__Requirements__:
Gather every line of the items below that contains the word "icon", counting only matches with the same uppercase and lowercase letters.

__Supplied material__:

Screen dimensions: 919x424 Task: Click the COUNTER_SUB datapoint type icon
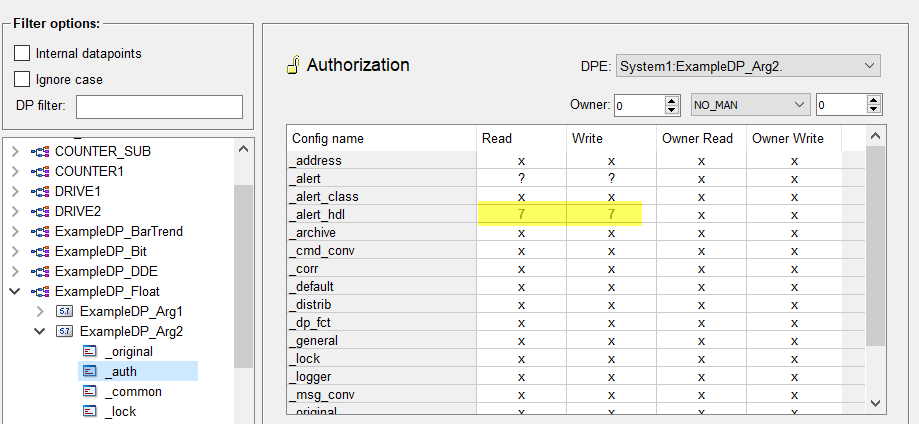point(41,151)
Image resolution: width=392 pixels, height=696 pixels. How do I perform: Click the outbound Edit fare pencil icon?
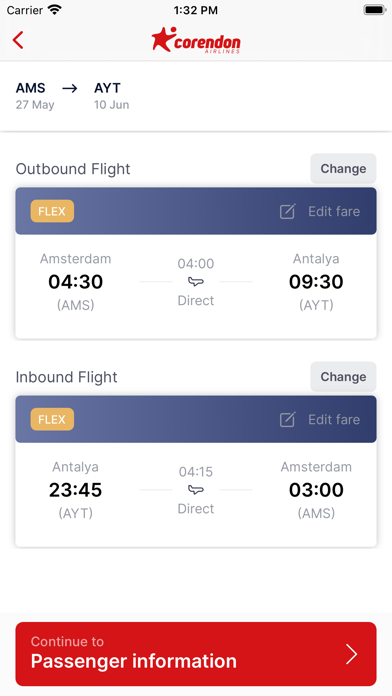click(x=287, y=211)
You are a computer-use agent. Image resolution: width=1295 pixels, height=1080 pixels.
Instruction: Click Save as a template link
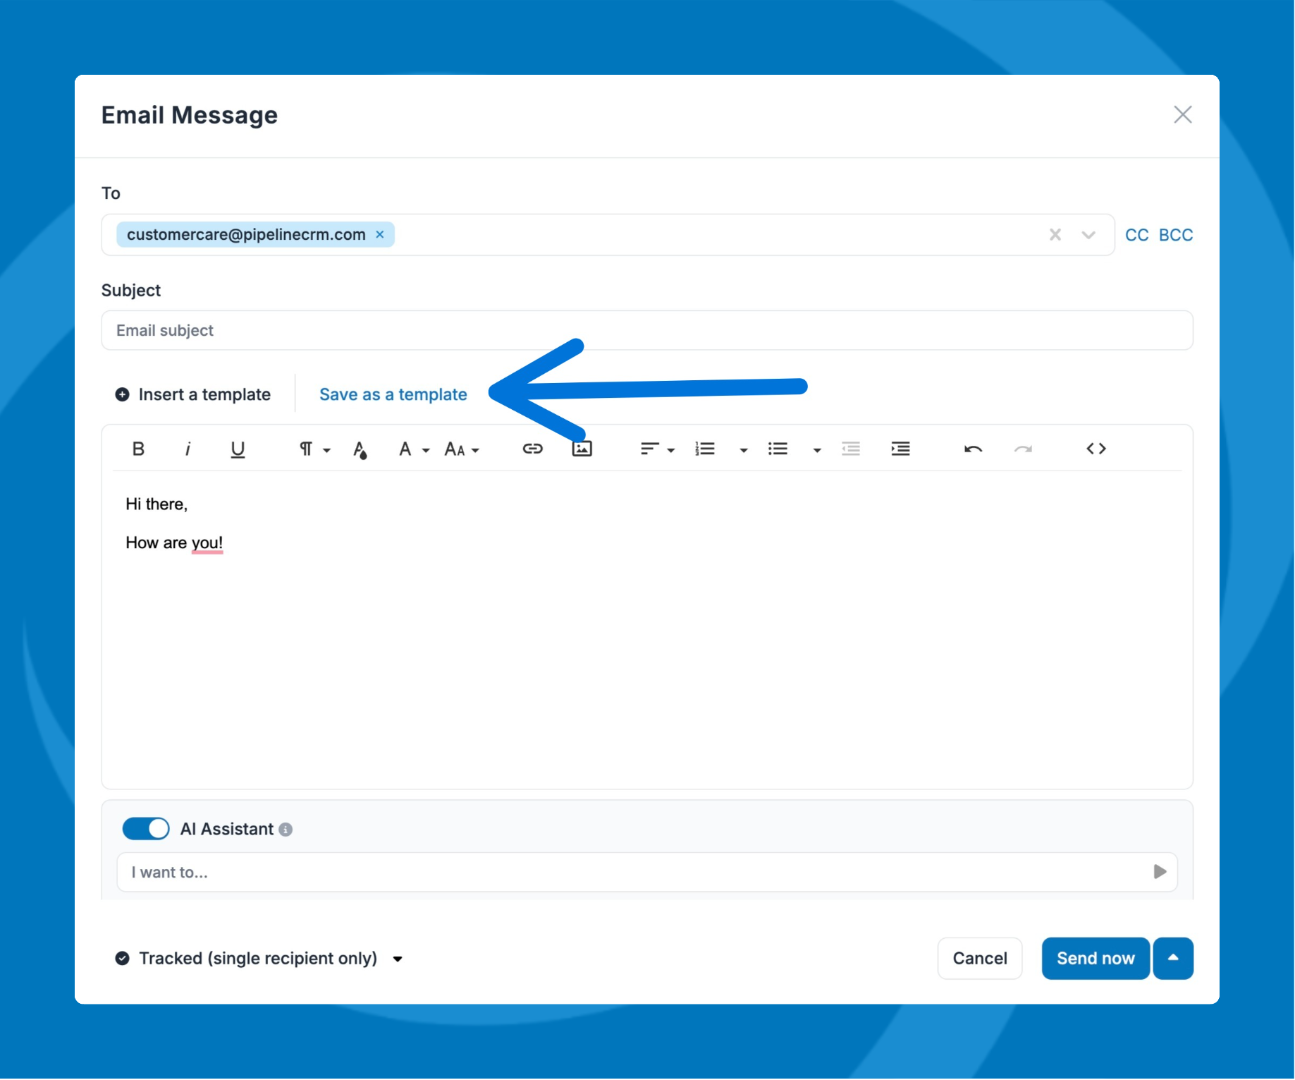pyautogui.click(x=393, y=395)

__Finished answer__:
Screen dimensions: 919x424 Task: Click the COUNTER_SUB datapoint type icon
Image resolution: width=392 pixels, height=696 pixels. How do I perform: Click the outbound Edit fare pencil icon?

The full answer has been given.